The expedition was governed by the strictest rules. If any man gave out, he must be shot. "Would you really do that?" she was asked. "Yes," she replied, "if he was weak enough to give out, he'd be weak enough to betray us all, and all who had helped us; and do you think I'd let so many die just for one coward man." "Did you ever have to shoot any one?" she was asked. "One time," she said, "a man gave out on the second night; his feet were sore and swollen, he couldn't go any further; he'd rather go back and die, if he must." They tried all arguments in vain, bathed his feet, tried to strengthen him, but it was of no use, he would go back. Then she said, "I told the boys to get their guns ready, and shoot him. They'd have done it in a minute; but when he heard that, he jumped right up and went on as well as any body...."

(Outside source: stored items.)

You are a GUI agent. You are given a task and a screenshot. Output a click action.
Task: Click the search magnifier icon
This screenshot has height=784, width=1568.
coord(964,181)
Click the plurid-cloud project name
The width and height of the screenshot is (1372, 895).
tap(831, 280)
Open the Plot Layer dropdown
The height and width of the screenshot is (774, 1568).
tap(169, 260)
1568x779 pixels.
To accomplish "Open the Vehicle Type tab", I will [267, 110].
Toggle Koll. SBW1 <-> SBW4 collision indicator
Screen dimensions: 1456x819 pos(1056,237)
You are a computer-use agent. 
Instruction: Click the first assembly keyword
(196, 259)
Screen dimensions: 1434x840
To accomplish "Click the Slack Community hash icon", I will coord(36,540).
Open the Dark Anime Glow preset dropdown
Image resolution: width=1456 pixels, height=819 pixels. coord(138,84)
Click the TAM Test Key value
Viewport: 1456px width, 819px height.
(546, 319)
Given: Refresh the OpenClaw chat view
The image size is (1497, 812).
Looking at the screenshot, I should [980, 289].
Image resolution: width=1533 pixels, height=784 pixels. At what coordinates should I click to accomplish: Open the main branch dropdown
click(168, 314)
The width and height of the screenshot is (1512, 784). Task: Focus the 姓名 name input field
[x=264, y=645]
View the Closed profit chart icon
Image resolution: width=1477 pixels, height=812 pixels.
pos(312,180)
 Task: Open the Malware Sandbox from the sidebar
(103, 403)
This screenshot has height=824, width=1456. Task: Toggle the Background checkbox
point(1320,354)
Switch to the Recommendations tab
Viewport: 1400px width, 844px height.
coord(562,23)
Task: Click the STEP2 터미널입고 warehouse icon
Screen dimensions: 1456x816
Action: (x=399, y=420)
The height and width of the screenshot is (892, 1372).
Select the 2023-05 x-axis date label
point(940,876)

When going on these journeys she often lay alone in the forests all night. Her whole soul was filled with awe of the mysterious Unseen Presence, which thrilled her with such depths of emotion, that all other care and fear vanished. Then she seemed to speak with her Maker "as a man talketh with his friend;" her child- like petitions had direct answers, and beautiful visions lifted her up above all doubt and anxiety into serene trust and faith. No man can be a hero without this faith in some form; the sense that he walks not in his own strength, but leaning on an almighty arm. Call it fate, destiny, what you will, Moses of old, Moses of to- day, believed it to be Almighty God.